Data for analysis:
Segment Open

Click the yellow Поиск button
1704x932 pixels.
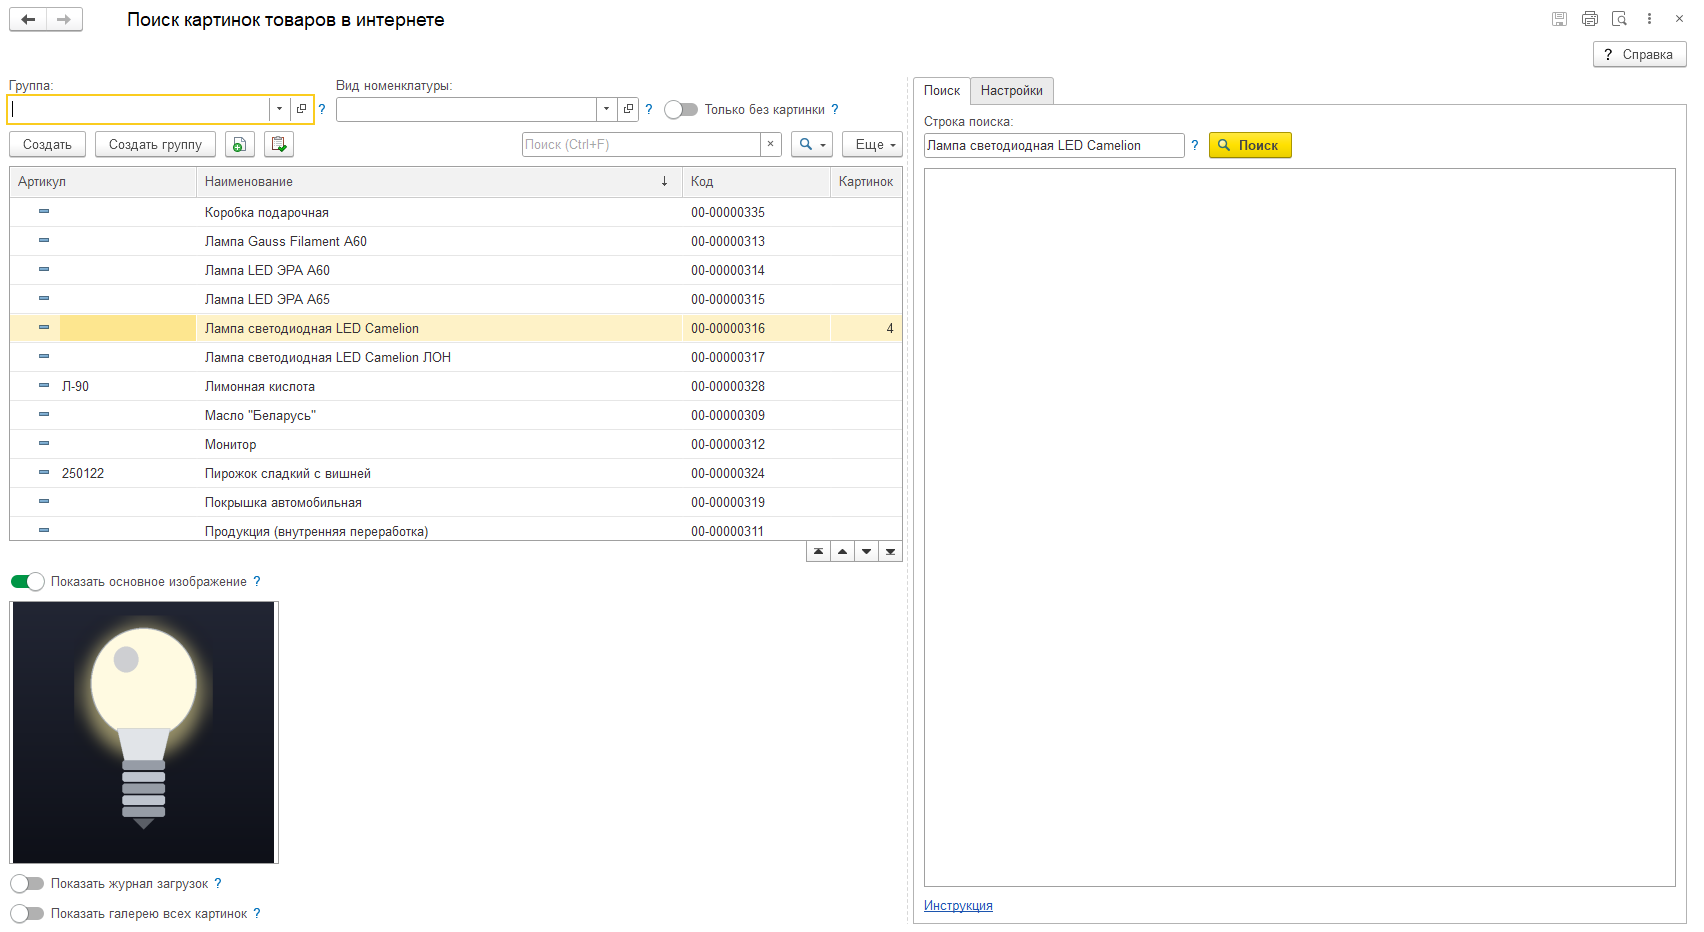tap(1250, 146)
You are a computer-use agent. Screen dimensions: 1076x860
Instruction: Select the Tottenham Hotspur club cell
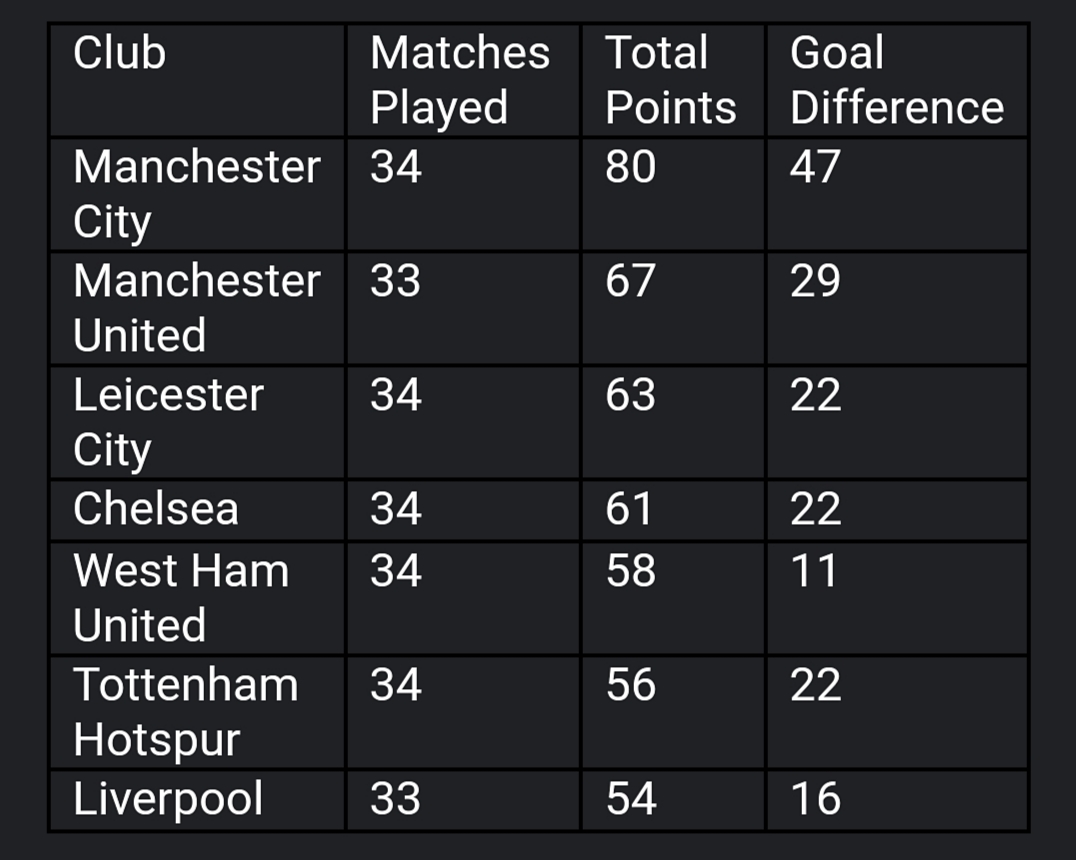point(198,712)
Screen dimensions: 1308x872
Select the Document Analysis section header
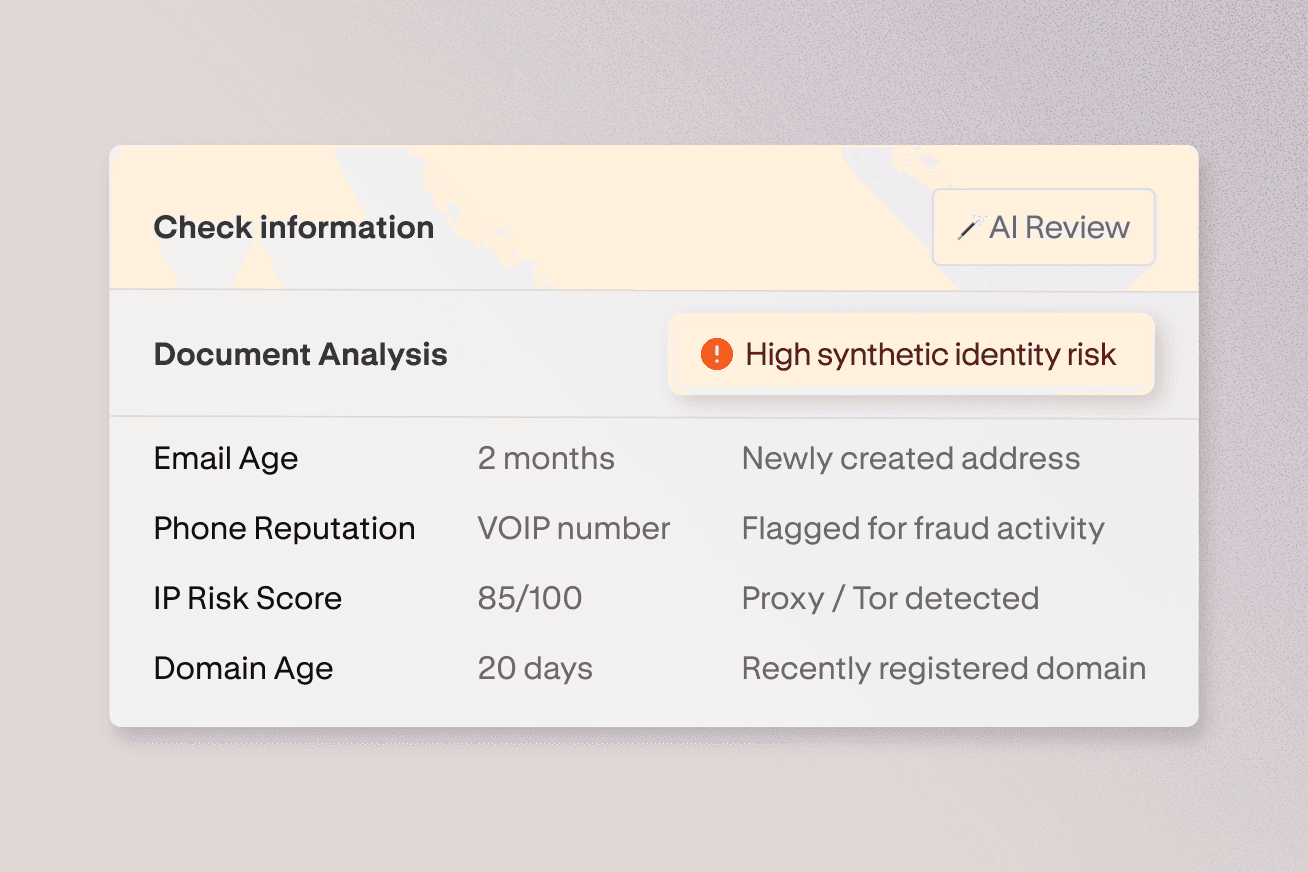pos(300,354)
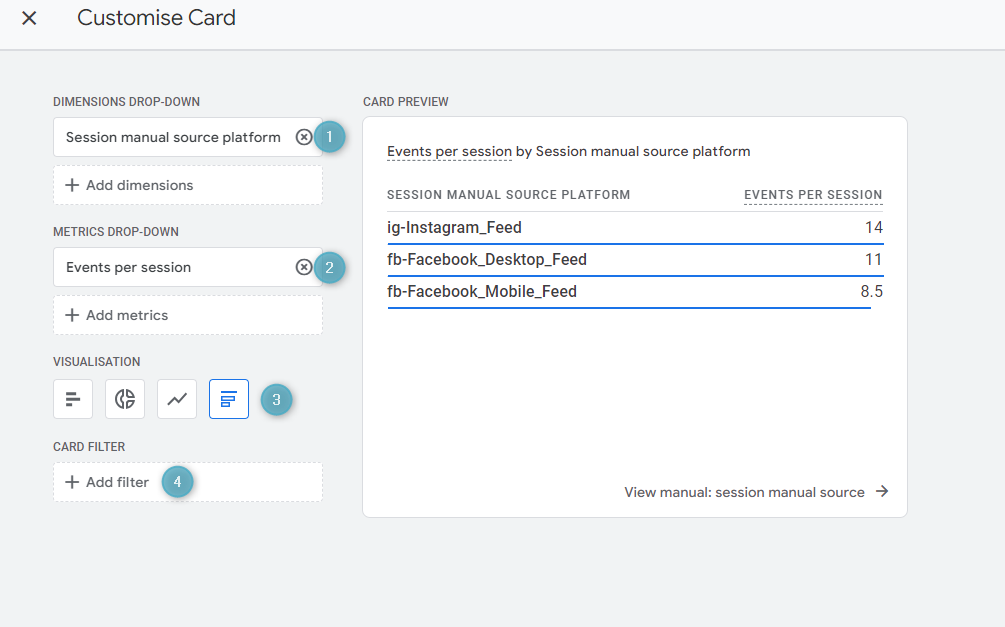The height and width of the screenshot is (627, 1005).
Task: Select the pie chart visualisation icon
Action: pyautogui.click(x=125, y=399)
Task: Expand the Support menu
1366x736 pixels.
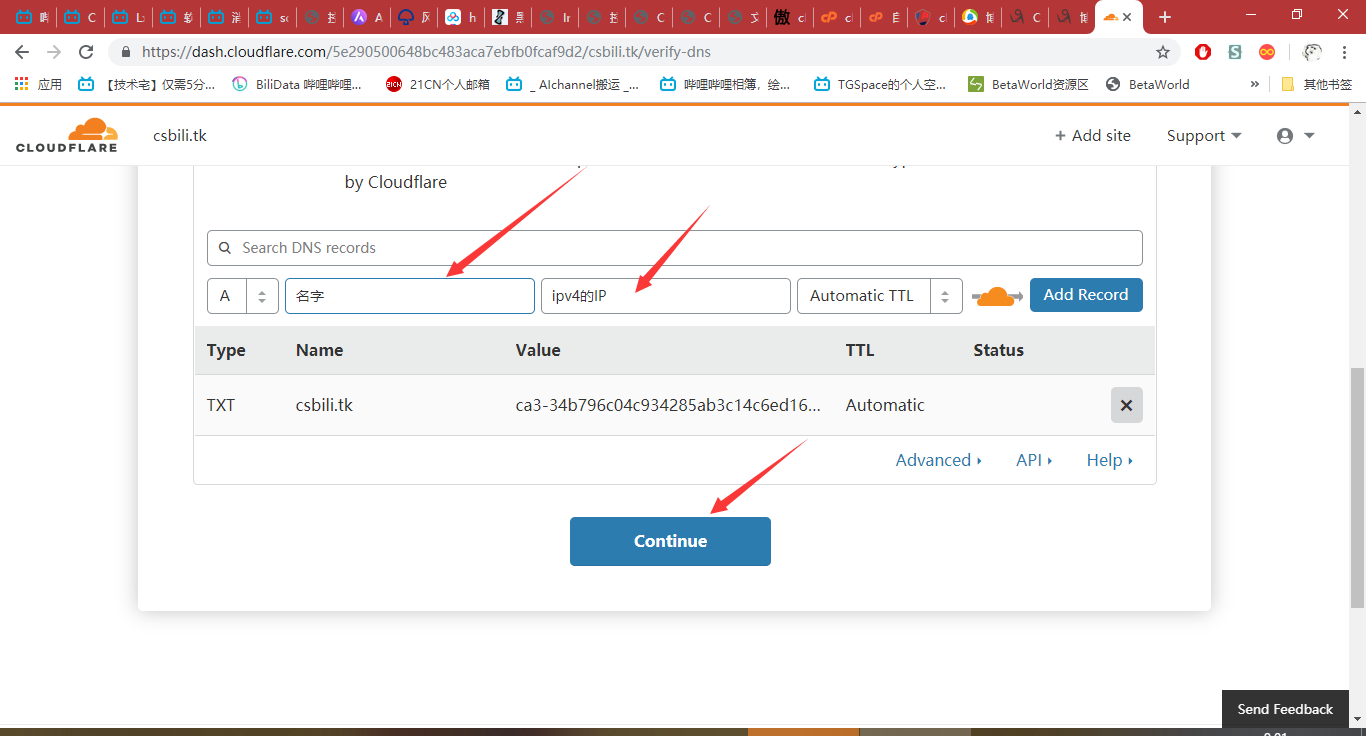Action: coord(1204,136)
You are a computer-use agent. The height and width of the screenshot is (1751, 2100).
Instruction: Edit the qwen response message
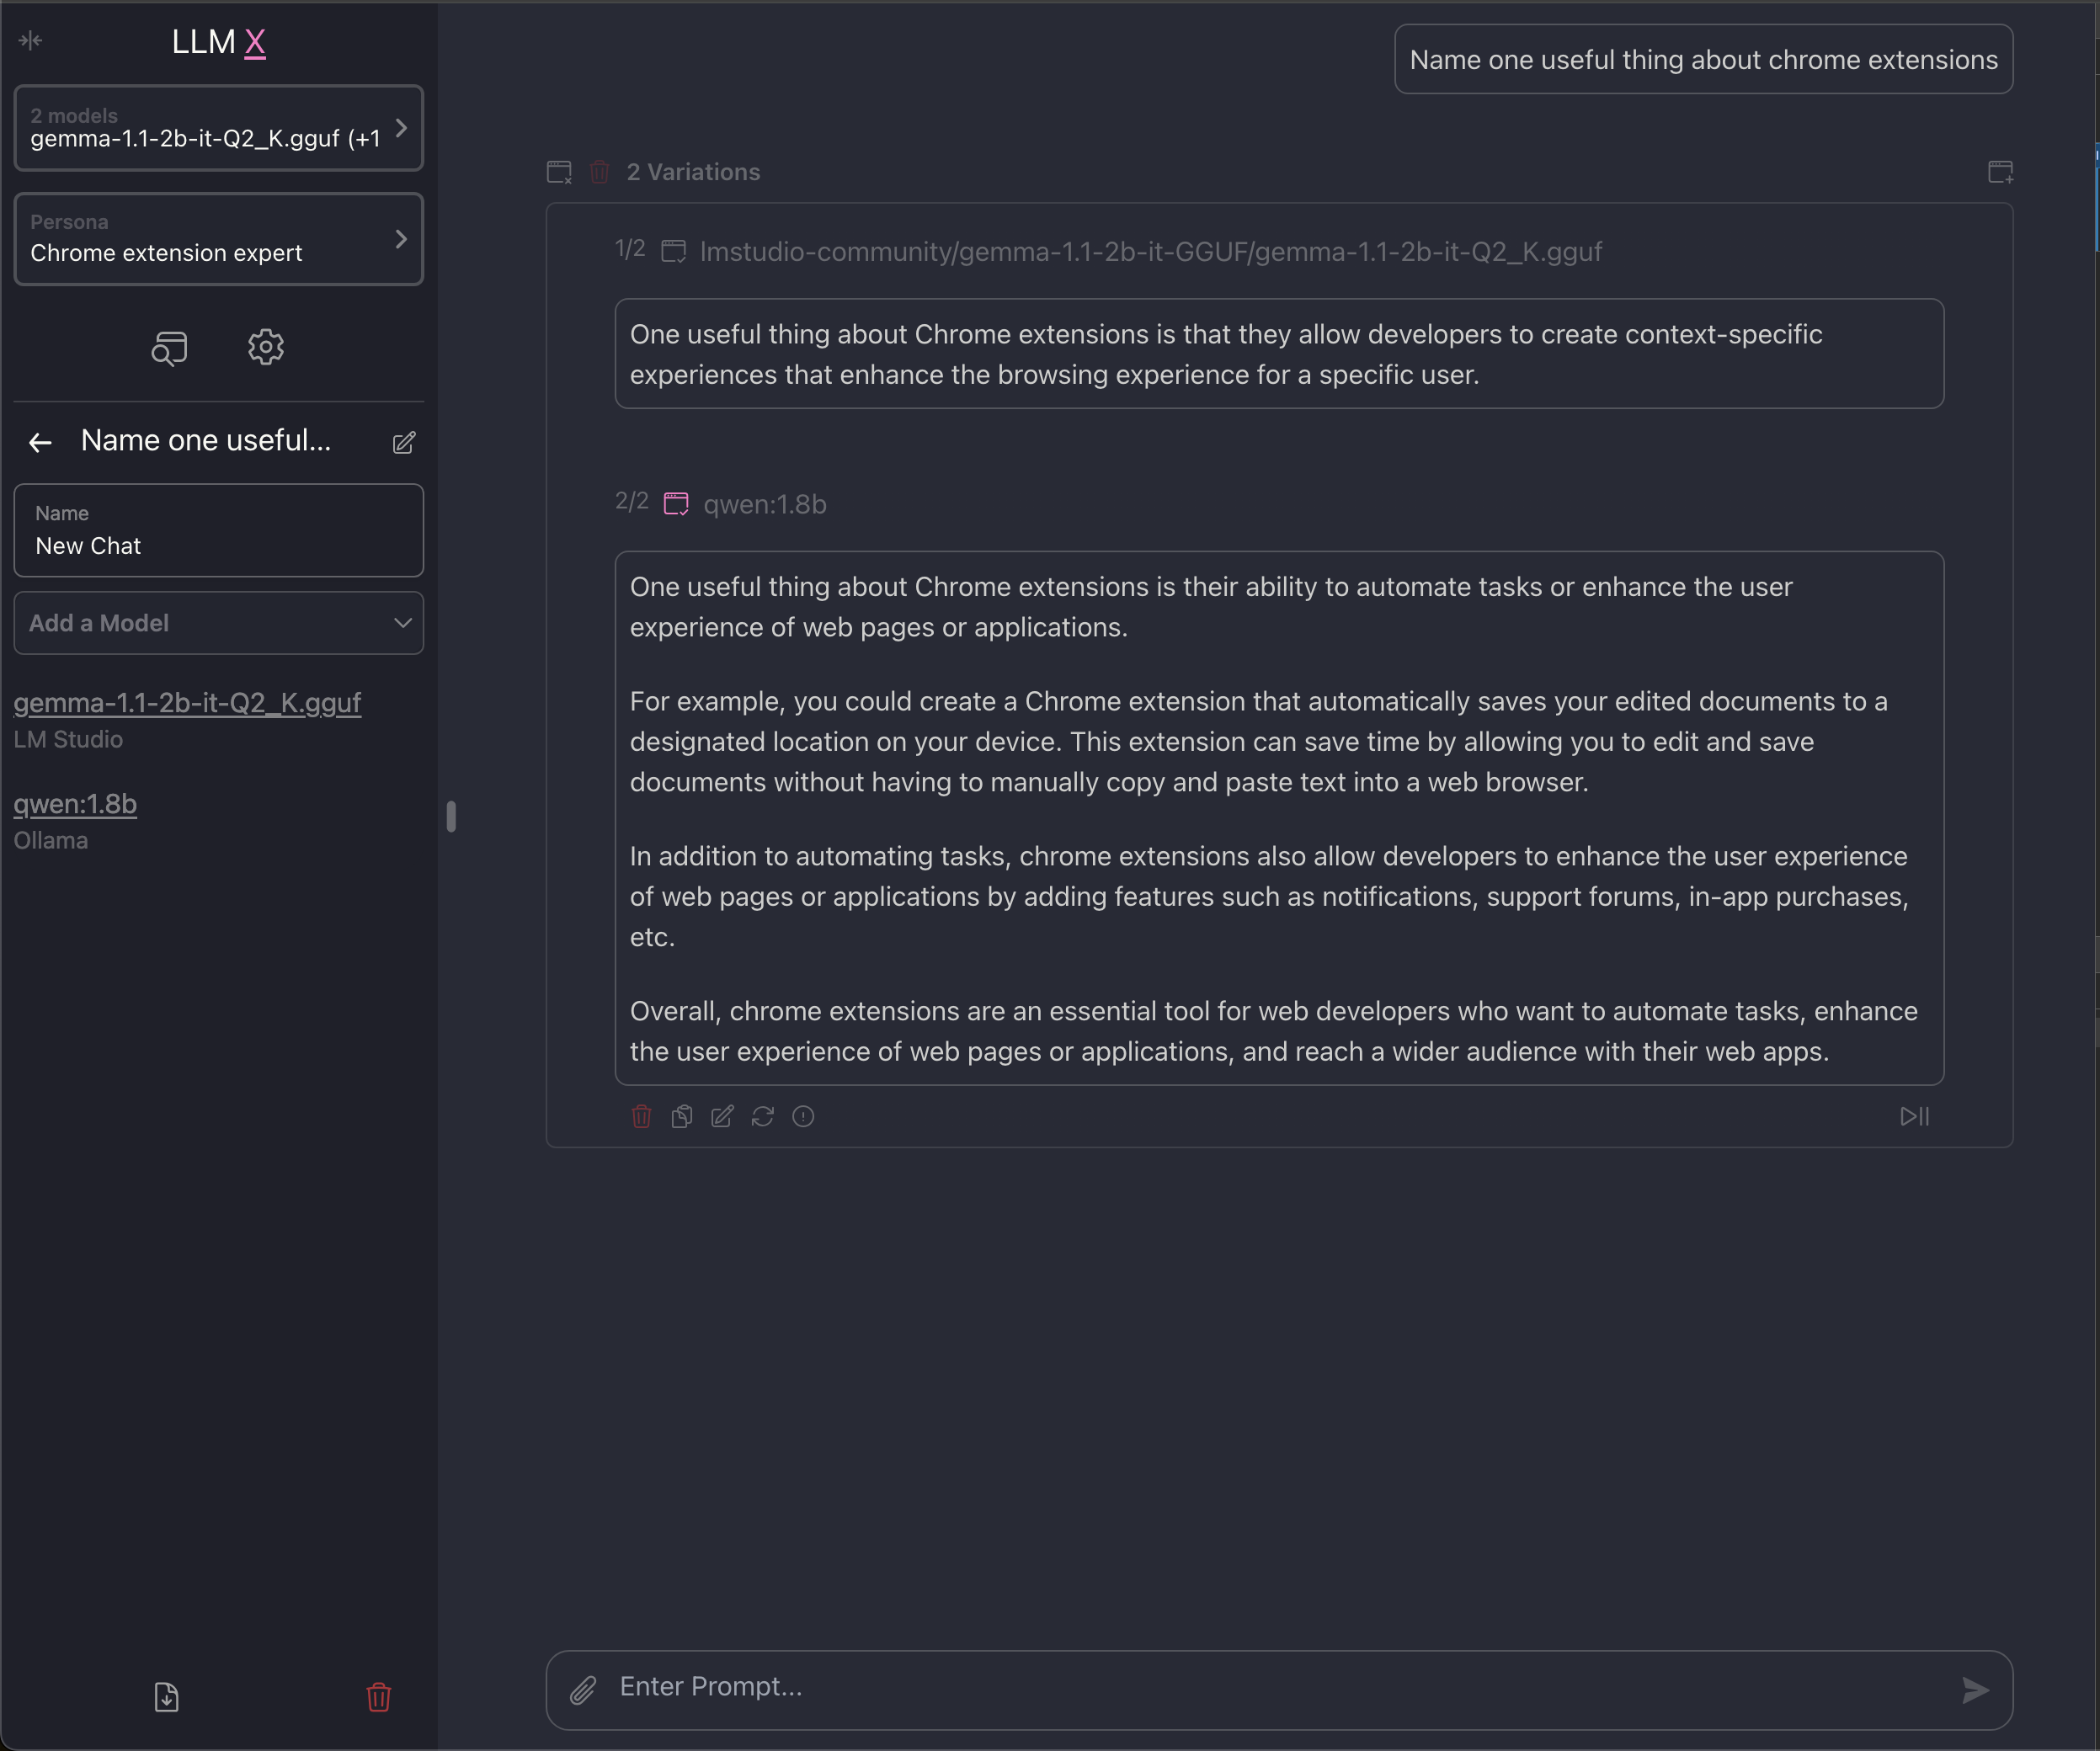coord(722,1116)
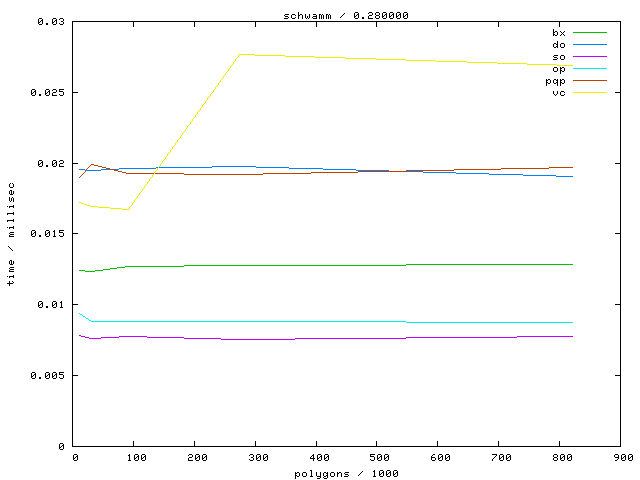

Segment Closed

Brief: Everything in the records above must be repeated exactly, apart from the pictures.

Result for this exercise:
Click the yellow Поиск button
1704x932 pixels.
tap(1250, 146)
You are a computer-use agent. Screen dimensions: 1076x860
Instruction: Select the Tottenham Hotspur club cell
point(198,712)
Screen dimensions: 1308x872
Select the Document Analysis section header
pos(300,354)
The height and width of the screenshot is (627, 1005).
Task: Select the pie chart visualisation icon
Action: pyautogui.click(x=125, y=399)
Task: Expand the Support menu
1366x736 pixels.
Action: coord(1204,136)
You are a computer-use agent. The height and width of the screenshot is (1751, 2100).
Instruction: Edit the qwen response message
coord(722,1116)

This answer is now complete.